経口製剤:10、100又は1000mgの活性化合物3−ベンジルスルホニルプロピオニトリルをを含む錠剤製剤を本例で使用する。プラセボは活性化合物を含まない同一の錠剤製剤である。
方法
患者を1:1:1:1(10mg:100mg:1000 mg:プラセボ)で無作為抽出する。合計で200人までの患者を参加させる。
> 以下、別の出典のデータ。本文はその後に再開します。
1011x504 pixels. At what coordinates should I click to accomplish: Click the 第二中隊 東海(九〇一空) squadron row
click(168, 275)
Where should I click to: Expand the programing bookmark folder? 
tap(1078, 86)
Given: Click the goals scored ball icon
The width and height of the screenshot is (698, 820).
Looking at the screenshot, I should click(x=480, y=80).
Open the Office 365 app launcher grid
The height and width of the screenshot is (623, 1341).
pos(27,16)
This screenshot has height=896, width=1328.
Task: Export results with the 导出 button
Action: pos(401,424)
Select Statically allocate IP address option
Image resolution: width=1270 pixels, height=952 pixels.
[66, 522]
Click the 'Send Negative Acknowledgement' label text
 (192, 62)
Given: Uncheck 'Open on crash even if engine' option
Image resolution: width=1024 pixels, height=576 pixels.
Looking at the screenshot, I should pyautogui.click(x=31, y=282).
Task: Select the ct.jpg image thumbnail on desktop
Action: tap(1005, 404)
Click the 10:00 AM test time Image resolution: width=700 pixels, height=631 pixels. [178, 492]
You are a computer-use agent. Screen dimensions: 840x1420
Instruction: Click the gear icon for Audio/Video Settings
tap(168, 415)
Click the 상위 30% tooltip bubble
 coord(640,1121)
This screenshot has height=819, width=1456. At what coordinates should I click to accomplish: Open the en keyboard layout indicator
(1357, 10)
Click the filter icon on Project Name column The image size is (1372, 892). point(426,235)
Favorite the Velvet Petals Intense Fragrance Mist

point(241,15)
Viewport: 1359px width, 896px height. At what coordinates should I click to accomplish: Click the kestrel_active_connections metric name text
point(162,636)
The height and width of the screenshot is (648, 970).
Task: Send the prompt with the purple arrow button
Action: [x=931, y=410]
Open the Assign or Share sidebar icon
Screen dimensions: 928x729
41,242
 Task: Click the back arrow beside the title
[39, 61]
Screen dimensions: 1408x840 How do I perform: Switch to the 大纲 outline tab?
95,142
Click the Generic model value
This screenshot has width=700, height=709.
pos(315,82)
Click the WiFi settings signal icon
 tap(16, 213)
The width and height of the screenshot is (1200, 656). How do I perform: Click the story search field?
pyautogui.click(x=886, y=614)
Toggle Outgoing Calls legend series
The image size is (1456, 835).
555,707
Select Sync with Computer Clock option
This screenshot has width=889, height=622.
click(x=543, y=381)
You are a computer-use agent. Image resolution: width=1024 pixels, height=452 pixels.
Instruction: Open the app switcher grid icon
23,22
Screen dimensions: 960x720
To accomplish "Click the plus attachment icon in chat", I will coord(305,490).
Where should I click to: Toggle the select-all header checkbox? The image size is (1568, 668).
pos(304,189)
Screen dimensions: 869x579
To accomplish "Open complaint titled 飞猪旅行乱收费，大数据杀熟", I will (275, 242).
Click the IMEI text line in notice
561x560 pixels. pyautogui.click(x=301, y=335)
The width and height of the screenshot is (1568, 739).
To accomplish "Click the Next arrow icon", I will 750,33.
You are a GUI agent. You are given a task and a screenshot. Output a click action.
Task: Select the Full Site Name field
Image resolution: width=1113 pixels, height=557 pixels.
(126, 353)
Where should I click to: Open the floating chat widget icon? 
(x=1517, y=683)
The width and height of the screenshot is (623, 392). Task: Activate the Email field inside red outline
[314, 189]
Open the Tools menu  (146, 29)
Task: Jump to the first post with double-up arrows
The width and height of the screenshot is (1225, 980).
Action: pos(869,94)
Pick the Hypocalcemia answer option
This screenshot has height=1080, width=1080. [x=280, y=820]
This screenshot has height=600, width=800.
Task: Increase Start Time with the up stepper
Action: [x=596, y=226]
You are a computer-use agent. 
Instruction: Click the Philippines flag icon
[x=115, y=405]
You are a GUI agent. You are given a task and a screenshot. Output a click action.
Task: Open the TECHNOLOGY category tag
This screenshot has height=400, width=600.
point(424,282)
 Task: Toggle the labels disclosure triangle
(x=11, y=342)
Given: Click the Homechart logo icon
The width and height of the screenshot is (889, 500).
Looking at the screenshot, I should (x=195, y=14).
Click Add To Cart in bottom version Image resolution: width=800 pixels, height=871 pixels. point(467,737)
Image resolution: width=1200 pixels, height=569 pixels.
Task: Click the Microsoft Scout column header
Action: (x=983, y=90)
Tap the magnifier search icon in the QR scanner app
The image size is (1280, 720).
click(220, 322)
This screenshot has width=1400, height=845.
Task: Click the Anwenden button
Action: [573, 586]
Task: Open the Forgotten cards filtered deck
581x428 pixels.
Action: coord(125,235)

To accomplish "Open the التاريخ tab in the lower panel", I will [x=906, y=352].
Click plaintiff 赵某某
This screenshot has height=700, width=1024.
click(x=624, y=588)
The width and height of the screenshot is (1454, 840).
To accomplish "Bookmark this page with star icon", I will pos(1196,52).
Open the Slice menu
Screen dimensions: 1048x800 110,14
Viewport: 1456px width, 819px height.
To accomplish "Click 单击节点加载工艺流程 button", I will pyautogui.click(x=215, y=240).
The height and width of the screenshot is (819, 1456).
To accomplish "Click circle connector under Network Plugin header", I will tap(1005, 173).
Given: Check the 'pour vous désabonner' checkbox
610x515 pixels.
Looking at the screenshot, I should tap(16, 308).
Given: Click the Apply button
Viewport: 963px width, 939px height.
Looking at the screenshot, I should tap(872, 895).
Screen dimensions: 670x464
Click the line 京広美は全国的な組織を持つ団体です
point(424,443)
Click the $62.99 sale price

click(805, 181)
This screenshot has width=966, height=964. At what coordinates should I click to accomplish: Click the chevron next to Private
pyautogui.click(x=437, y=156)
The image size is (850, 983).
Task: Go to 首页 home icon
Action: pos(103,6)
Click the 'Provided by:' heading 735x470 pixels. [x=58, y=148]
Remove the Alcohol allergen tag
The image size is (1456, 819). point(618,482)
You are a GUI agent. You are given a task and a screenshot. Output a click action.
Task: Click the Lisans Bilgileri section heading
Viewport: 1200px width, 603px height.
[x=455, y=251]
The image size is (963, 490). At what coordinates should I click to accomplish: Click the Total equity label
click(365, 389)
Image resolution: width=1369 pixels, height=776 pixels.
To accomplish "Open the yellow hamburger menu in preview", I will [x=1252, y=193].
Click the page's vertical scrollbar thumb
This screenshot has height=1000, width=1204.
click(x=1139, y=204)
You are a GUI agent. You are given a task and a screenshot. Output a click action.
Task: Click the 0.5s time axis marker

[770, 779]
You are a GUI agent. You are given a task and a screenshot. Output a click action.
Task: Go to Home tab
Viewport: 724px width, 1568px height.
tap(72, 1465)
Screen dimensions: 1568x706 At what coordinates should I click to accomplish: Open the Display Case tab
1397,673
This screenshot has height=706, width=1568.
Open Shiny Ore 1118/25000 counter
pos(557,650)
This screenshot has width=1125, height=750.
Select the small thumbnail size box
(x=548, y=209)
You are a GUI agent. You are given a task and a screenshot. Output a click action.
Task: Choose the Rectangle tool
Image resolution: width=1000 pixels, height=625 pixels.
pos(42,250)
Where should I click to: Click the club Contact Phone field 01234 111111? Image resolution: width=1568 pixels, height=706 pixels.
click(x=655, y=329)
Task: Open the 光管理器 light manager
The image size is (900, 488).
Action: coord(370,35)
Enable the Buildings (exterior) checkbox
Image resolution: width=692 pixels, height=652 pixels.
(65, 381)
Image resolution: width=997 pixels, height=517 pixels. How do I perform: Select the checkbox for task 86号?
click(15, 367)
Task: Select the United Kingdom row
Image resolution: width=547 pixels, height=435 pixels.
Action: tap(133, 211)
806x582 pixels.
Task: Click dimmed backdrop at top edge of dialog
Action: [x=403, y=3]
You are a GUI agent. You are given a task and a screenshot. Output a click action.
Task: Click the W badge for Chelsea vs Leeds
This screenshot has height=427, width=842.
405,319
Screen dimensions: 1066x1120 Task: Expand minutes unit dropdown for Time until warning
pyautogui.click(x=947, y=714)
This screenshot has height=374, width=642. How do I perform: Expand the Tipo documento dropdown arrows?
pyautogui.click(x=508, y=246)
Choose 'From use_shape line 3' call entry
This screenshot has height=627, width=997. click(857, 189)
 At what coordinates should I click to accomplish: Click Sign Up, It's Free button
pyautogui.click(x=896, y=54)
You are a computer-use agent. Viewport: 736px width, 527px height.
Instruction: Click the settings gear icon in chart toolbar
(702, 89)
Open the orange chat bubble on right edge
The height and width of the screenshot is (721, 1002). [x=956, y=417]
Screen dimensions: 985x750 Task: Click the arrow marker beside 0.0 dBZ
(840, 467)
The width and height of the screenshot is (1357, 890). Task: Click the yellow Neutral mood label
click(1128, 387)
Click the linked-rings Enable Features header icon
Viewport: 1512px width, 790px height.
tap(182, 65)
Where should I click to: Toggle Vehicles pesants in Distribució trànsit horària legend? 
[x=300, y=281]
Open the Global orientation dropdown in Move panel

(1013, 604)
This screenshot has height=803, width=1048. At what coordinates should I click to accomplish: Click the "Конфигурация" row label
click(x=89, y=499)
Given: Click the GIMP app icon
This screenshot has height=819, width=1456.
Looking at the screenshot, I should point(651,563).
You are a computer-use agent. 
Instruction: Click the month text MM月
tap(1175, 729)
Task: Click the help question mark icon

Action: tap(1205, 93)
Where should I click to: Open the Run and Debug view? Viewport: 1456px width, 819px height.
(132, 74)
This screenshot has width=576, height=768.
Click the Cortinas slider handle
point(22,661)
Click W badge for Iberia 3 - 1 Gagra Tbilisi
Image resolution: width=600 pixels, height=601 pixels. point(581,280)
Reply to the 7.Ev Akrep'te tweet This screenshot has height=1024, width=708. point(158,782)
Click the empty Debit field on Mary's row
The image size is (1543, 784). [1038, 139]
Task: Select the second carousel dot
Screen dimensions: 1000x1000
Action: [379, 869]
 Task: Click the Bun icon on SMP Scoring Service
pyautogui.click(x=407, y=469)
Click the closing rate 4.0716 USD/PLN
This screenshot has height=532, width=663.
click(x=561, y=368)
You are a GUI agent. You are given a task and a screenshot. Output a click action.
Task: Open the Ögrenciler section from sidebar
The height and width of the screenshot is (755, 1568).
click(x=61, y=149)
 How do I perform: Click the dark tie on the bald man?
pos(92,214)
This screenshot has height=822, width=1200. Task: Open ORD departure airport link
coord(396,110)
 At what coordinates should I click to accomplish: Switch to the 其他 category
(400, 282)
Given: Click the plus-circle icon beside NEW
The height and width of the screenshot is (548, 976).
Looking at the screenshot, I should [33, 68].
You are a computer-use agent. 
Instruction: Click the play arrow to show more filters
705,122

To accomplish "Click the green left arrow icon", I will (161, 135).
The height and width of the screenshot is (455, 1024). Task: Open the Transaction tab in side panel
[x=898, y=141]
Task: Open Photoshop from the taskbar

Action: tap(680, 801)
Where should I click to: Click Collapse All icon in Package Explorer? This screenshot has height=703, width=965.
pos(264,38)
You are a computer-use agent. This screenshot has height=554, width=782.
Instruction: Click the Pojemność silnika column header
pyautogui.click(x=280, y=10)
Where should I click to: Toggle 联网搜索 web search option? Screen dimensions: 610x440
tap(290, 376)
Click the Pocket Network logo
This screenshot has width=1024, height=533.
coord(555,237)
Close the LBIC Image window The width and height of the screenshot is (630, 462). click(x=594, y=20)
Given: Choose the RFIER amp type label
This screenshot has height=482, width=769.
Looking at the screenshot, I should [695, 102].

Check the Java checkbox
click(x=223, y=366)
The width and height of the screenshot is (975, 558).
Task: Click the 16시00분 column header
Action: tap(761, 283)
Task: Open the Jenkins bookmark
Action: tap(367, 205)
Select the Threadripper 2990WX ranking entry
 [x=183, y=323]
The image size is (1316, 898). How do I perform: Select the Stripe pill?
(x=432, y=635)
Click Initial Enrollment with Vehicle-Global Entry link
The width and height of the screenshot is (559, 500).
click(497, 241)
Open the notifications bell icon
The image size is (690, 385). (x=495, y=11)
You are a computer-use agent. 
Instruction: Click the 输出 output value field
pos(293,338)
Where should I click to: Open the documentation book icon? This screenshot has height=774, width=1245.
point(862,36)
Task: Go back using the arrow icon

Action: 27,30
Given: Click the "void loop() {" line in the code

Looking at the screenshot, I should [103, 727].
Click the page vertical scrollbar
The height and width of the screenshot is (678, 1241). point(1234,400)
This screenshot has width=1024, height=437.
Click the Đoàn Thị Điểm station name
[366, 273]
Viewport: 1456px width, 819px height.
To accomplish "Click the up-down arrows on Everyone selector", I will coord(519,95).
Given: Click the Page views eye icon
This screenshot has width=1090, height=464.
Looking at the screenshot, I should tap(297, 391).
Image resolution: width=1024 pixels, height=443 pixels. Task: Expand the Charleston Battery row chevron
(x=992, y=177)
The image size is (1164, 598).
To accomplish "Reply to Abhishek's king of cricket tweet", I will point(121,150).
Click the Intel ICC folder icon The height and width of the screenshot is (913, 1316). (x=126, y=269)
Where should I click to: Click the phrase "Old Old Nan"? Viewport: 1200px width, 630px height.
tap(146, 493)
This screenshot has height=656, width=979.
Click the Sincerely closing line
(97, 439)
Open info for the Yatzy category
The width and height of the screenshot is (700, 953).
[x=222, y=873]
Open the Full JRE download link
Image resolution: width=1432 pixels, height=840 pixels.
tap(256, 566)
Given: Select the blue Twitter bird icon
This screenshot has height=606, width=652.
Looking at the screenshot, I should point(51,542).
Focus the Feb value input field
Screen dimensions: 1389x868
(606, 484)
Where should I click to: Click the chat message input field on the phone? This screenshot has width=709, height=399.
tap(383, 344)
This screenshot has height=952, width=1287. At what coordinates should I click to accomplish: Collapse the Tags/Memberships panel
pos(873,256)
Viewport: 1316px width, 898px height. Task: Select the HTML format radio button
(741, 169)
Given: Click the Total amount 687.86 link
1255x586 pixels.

活性錠剤又はプラセボを1日2回12週間、起きている間に12時間毎に与える合計で168回の処置剤を各患者に経口的に投与する。患者は12週間処置され、さらに4週間フォローアップされる。
評価の基準は実施例9に記載のものと同一である。
上記は本発明の好ましい実施形態を説明しており、そして変更は特許請求の範囲に示すとおりの本発明の範囲から逸脱せずに、その範囲内で行えることが理解されるべきである。

Claims (10)

  1. 医薬上許容される担体、及び、3−ベンジルスルホニルプロピオニトリルの化合物又はその医薬上許容される塩を含む、炎症又は疼痛を治療するための医薬組成物。
  2. 前記化合物は少なくとも90%(w/w)の純度を有し、そして前記組成物はゲル、クリーム、ローション、軟膏、又はパッチの局所形態である、請求項1に記載の医薬組成物。
  3. 前記医薬上許容される担体は、乳酸ラウリル、ジエチレングリコールモノエチルエーテル、カプリル/カプリン酸トリグリセリド、サリチル酸オクチル(octisalate)、シリコーン流体、スクアレン及びヒマワリ油からなる群より選ばれる皮膚軟化剤である、請求項2に記載の医薬組成物。
  4. 前記医薬上許容される担体は、乳酸エステル及びジエチレングリコールモノエチルエーテルからなる群より選ばれる透過性エンハンサーである、請求項2に記載の医薬組成物。
  5. 前記化合物は少なくとも90%(w/w)の純度を有し、前記組成物は錠剤又はカプセル剤の経口形態である、請求項に記載の医薬組成物。
  6. 急性もしくは慢性の腫大、疼痛又は発赤を特徴とする炎症の局所症状の徴候を低減又は緩和する、請求項1に記載の医薬組成物。
  7. 前記炎症及び/又は疼痛は、筋骨格捻挫、筋骨格挫傷、腱障害、末梢神経根症、骨関節炎、関節変性疾患、若年性関節炎、痛風、強直性脊椎炎、乾癬性関節炎、全身性エリテマトーデス、肋軟骨炎、腱炎、滑液包炎、顎関節症候群及び線維筋痛症からなる群より選ばれる骨格又は筋肉疾患又は病態に関連している、請求項1に記載の医薬組成物。
  8. 前記炎症及び/又は疼痛は関節、靱帯、腱、骨、筋肉及び筋膜に関連している、請求項1に記載の医薬組成物。
  9. 前記炎症及び/又は疼痛は、皮膚炎又は乾癬の炎症性皮膚疾患又は障害に関連している、請求項1に記載の医薬組成物。
  10. 前記皮膚炎がアトピー性皮膚炎又は接触性皮膚炎である、請求項9に記載の医薬組成物。